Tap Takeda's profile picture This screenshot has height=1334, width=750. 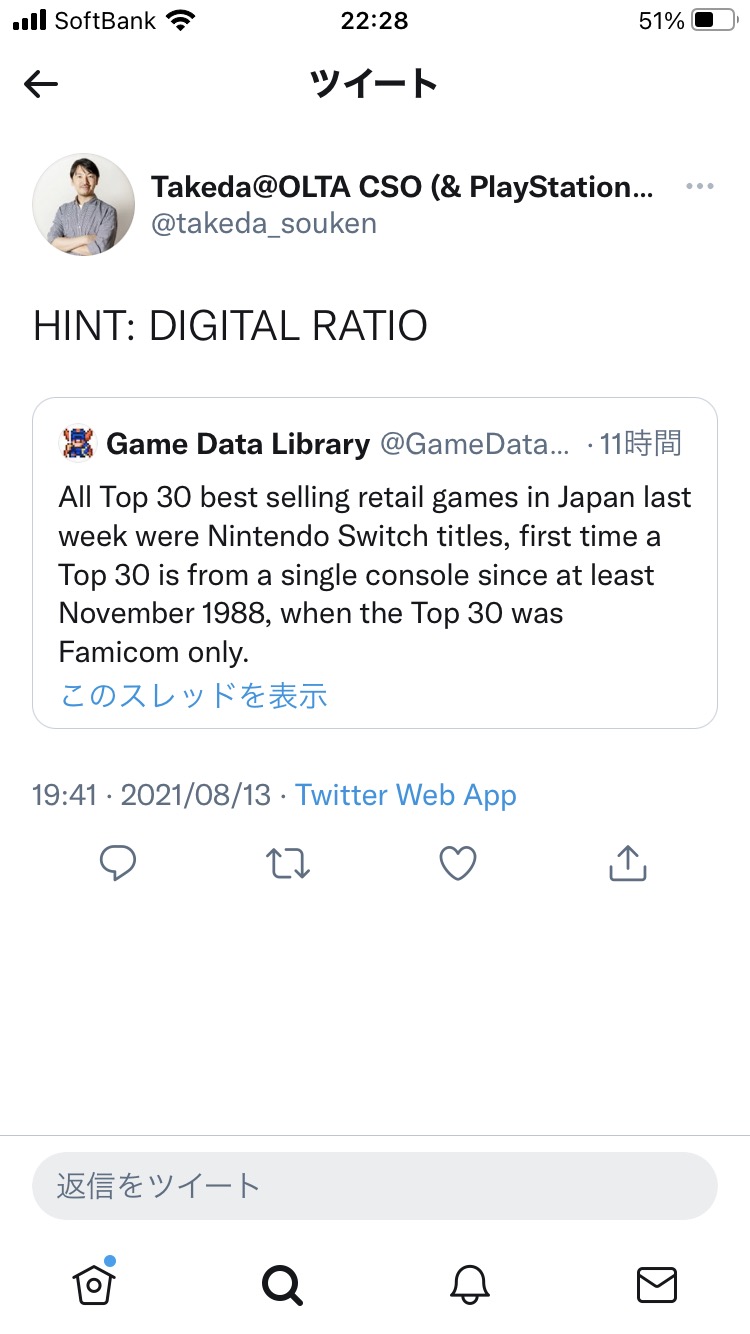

* * *

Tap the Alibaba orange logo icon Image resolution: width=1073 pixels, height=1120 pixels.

* * *

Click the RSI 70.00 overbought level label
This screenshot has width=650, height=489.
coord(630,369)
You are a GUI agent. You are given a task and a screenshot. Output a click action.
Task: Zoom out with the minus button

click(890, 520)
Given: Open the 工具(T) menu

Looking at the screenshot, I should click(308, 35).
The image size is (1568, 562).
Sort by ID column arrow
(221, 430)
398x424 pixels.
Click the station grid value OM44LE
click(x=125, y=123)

* * *

Check each line of the entries for the word "pixels", then state the count alone.

• [Response area]: 2